Lie Algebra-Based Quantum Optimal Controls Interpolation

We present a framework combining Lie group theory and feed-forward neural networks to efficiently generate quantum optimal control pulses for arbitrary unitary operations in superconducting qubit systems, bypassing the need for explicit optimization at inference time. The exponential scaling of the Hilbert space dimension with qubit number makes standard optimization approaches computationally prohibitive when large ensembles of distinct propagators must be processed, a bottleneck that is particularly acute in Trotterized quantum simulation. Our method addresses this limitation by pre-computing a representative set of control pulses via Lie group theory and training neural networks to map target propagators to their corresponding pulses. We demonstrate the approach on superconducting qubit systems of 2, 3, and 4 qubits, finding high reconstruction fidelity for specific combinations of Lie algebra parameters.
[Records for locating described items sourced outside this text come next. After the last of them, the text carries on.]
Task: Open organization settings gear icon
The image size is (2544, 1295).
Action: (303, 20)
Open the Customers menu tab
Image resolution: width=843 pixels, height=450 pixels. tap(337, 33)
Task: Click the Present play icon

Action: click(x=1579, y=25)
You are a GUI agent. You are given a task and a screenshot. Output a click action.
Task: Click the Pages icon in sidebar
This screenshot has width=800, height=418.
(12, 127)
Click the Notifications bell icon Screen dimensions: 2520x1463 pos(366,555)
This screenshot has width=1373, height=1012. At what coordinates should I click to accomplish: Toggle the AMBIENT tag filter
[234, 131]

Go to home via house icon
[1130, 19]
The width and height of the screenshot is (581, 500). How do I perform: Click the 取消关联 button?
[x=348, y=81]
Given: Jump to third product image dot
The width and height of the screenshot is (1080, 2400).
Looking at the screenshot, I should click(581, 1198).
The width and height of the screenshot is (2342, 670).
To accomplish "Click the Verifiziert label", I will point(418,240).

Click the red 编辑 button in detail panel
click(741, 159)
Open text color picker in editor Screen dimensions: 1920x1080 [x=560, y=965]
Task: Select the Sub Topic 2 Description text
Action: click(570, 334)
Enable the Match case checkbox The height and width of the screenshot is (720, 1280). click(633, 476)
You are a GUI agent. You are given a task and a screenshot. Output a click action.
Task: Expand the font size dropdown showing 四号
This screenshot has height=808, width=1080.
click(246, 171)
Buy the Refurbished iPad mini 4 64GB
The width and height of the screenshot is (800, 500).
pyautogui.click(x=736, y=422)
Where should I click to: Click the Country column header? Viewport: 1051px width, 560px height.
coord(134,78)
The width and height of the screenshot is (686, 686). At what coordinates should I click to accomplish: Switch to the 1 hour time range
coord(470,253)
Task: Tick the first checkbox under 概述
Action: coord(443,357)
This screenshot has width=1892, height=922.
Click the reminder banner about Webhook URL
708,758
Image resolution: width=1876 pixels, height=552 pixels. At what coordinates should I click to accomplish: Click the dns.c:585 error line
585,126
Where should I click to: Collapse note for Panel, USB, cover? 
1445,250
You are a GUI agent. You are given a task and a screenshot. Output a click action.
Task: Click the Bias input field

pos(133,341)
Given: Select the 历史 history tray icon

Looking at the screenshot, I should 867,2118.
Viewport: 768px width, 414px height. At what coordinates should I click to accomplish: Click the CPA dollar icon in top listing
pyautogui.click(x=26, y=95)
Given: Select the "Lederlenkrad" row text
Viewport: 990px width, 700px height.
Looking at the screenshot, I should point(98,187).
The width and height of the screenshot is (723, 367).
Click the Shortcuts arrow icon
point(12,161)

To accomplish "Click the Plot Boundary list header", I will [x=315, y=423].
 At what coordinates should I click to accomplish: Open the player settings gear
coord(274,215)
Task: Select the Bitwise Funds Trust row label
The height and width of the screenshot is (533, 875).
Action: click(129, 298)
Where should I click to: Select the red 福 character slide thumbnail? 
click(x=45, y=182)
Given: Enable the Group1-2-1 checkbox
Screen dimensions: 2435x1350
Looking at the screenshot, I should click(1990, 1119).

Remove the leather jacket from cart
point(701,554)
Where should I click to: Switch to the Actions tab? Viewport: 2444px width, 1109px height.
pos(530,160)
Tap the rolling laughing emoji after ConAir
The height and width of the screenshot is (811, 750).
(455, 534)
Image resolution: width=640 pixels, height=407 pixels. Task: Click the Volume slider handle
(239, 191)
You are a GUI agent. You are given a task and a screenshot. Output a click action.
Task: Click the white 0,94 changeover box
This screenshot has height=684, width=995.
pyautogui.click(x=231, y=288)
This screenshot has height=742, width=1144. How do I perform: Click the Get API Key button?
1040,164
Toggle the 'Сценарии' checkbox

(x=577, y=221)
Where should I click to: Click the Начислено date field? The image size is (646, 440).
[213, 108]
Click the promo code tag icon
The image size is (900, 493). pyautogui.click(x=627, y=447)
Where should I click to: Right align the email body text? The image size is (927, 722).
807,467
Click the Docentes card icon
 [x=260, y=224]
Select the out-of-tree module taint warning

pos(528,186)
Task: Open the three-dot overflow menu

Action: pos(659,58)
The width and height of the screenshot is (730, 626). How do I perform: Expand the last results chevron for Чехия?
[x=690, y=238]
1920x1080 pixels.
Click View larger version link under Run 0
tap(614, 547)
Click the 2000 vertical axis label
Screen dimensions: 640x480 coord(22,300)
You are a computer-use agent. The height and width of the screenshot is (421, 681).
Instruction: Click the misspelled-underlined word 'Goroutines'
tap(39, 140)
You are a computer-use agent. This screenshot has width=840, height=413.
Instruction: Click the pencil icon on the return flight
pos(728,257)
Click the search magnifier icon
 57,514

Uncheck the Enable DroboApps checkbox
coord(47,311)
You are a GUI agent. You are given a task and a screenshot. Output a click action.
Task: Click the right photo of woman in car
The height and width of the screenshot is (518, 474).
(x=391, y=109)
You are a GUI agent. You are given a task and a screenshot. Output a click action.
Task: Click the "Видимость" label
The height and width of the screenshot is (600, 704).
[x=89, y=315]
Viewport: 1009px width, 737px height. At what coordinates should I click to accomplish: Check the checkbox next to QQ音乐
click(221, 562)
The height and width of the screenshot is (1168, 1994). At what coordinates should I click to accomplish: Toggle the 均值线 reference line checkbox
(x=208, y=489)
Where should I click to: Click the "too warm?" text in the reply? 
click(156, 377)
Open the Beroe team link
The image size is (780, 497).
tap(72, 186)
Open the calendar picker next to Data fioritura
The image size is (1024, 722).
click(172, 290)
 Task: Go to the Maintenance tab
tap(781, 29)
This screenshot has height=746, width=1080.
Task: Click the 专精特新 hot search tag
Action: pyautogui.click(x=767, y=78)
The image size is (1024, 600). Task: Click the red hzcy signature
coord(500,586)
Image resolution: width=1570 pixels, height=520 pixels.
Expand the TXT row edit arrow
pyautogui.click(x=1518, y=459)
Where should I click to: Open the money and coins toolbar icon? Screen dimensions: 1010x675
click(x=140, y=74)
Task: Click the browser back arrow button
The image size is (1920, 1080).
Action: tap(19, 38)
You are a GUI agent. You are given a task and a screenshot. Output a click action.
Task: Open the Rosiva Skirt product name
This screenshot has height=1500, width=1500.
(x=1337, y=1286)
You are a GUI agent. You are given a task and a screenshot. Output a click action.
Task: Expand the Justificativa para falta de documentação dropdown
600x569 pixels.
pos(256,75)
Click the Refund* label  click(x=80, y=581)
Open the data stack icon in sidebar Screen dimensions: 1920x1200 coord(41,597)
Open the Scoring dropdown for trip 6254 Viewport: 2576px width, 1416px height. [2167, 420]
As a physically motivated benchmark, we apply the methodology to reconstruct control pulses for the Trotter propagators of a neutrino system undergoing collective flavor oscillations. The successful generalization across system types demonstrates that a single model - trained once on hardware-specific random propagators - can serve as a universal control-pulse generator for any target quantum system of compatible Hilbert space dimension, offering a promising route toward scalable quantum simulation.